I have been reading on many forums for years that parents should never talk to the high school coaches of their children. I have been told that it is one of the biggest mistakes a parent can make.
I have a question…..WHY?
Now I am the parent of 3 sons (my 13 yr old daughter is a dancer) that have all graduated from high school, all 3 played multiple sports. So I do have experience with the environment. I also have coached at the high school level as well.
What makes high school athletic coaches so special that a high school parent is not allowed to talk about their child’s performance or participation in that program? When did those high school educators step out from underneath the covering of the rest of the school staff?
What makes high coaches so special?
As far as I am concerned, NOTHING.
They are no more special then all of the other educators that are employed by that school district. In most towns funded by the tax dollars of the parents of the students that play for them. These educators we call coaches are bound by the same mission statement as the rest of the faculty…..aren’t they?
No one would ever think twice about going to Mr Smith the Math teacher and discussing their child’s performance in math class. We would want Mr Smith the Math teacher to explain how our child is doing, what are our child’s strengths and weaknesses, what he needs to do better in the class, what he needs to do for next year to be able to take the advanced classes. No one would flinch at that meeting.
BUT, people say no parent should ever try and talk to Mr Smith, (now the baseball coach after school) about how their child is doing on Mr Smith’s team, what his strengths and weaknesses are, why he is not being allowed to participate much in that school program, what he will need to do for next year to make the Varsity team.
When did Mr Smith stop being a high school EDUCATOR. When did he get the authority to not have to discuss the performance of one of the schools students.When he walked out onto the field? I look forward to hearing peoples thoughts.
Lets try and keep the responses focused on High School teams….not travel, select or any other sports teams.
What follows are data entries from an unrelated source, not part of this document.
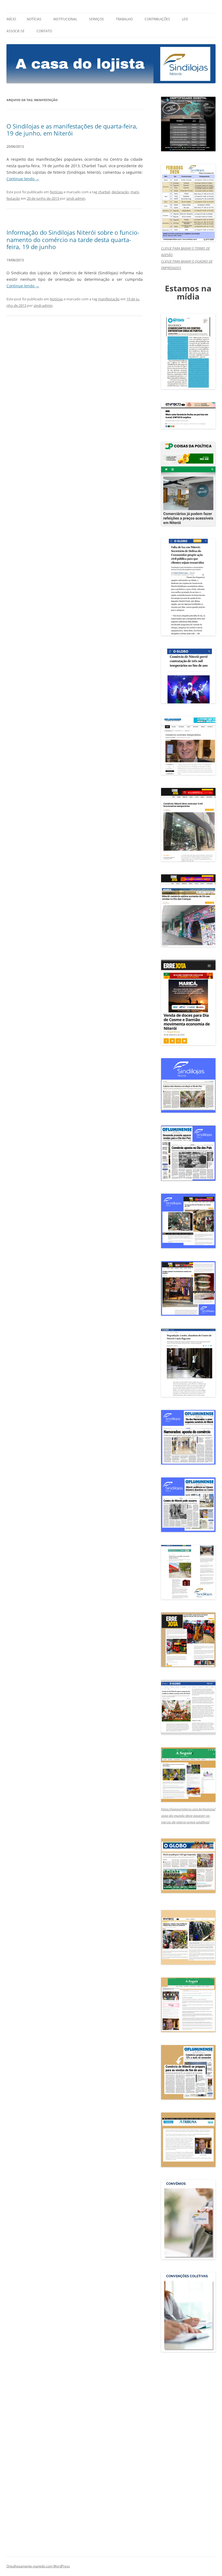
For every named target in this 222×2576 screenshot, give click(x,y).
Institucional (65, 19)
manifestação (109, 299)
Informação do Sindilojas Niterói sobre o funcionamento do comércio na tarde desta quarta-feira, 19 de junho (72, 239)
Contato (44, 31)
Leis (185, 19)
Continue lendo (22, 178)
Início (11, 19)
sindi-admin (75, 198)
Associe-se (15, 31)
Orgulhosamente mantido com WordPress (38, 2566)
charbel (104, 191)
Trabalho (124, 19)
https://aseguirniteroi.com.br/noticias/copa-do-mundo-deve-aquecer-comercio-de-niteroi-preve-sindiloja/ (188, 1815)
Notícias (34, 19)
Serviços (96, 19)
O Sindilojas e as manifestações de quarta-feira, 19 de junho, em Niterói (72, 129)
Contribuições (157, 19)
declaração (120, 191)
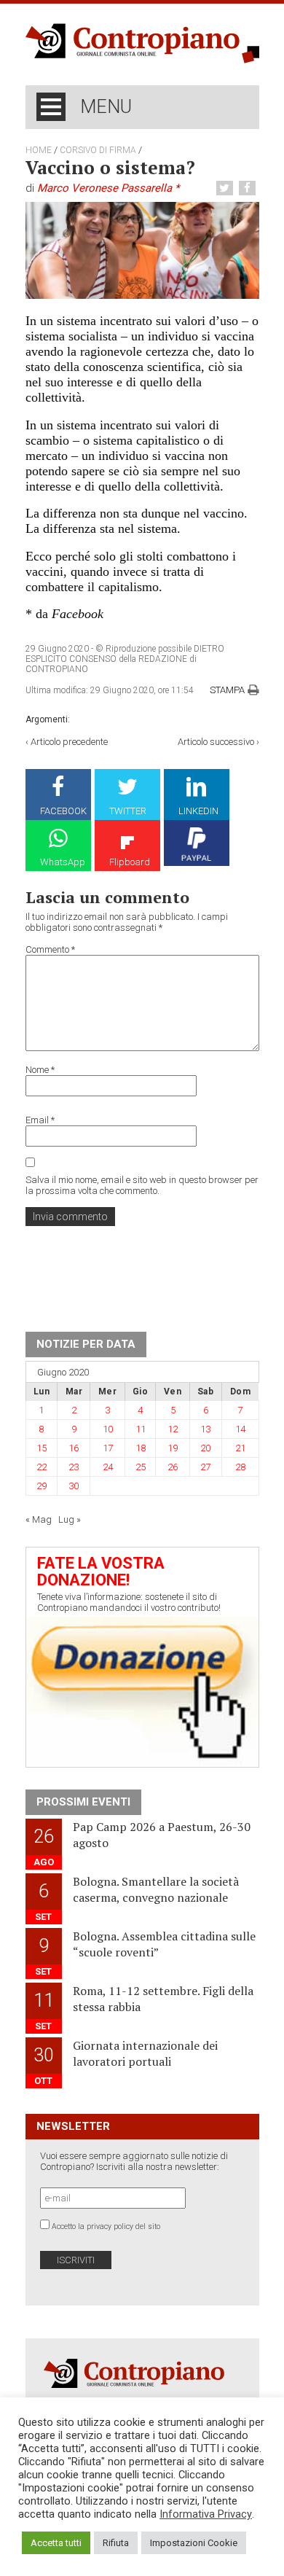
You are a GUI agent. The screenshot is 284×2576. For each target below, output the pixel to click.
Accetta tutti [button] (56, 2542)
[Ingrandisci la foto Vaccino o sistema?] (142, 250)
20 (205, 1448)
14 (240, 1429)
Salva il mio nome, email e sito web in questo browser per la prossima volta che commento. (142, 1185)
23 (73, 1466)
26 (172, 1466)
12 (172, 1429)
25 (140, 1466)
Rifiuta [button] (116, 2542)
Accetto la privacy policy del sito (106, 2226)
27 (205, 1466)
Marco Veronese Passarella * (108, 188)
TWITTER (127, 810)
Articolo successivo (216, 741)
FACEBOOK (63, 810)
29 (41, 1485)
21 (240, 1448)
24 (108, 1466)
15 (41, 1448)
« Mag (38, 1519)
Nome (40, 1069)
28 (240, 1466)
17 (108, 1448)
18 (140, 1448)
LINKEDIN (198, 810)
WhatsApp (62, 861)
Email (40, 1120)
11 (140, 1429)
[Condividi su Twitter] (226, 188)
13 (205, 1429)
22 (41, 1466)
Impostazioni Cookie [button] (193, 2542)
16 (73, 1448)
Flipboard (129, 861)
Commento (50, 949)
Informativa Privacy (205, 2514)
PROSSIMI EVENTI (83, 1801)
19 (172, 1448)
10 (108, 1429)
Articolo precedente (69, 741)
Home (38, 150)
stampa (227, 689)
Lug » (69, 1519)
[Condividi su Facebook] (249, 188)
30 (73, 1485)
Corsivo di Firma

Just relate to High School Sports and High School coaches.
Let’s hear if the problem is more how parents ask, when they ask, where they ask, that is the problem. Or is it just plain and simple…you don’t talk to high school coaches about your kid.
After my son's freshman year I called the Varsity coach and we had a fantastic conversation about what needed to be done between now and 1 year from now and then 3 years from now. We discussed a game plan if you will, and it was a very two sided conversation.
I was told (from some other parents) it would be a bad idea to speak with him and I would only hurt my son. They were wrong.
Posts: 124 | Location: Florida | Registered: December 08, 2006
It has nothing to do with how special the coach is. Talking to the coach emans more that just having a polite conversation. It refers to complaining, questioning and otherwise undermining his authority as a coach. You don't seem to respect that the coach is the coach and has to make sometimes unpopular decisions and choices. If everyone questioned him you would have a real problem.
Posts: 4428 | Location: Canada | Registered: October 13, 2005
When you see or hear "Don't talk to the high school coach," it involves the two primary reasons parents want to talk to coaches, position and playing time. Parents should not approach high school coaches on these issues. A high school athlete should be mature enough to handle these two points.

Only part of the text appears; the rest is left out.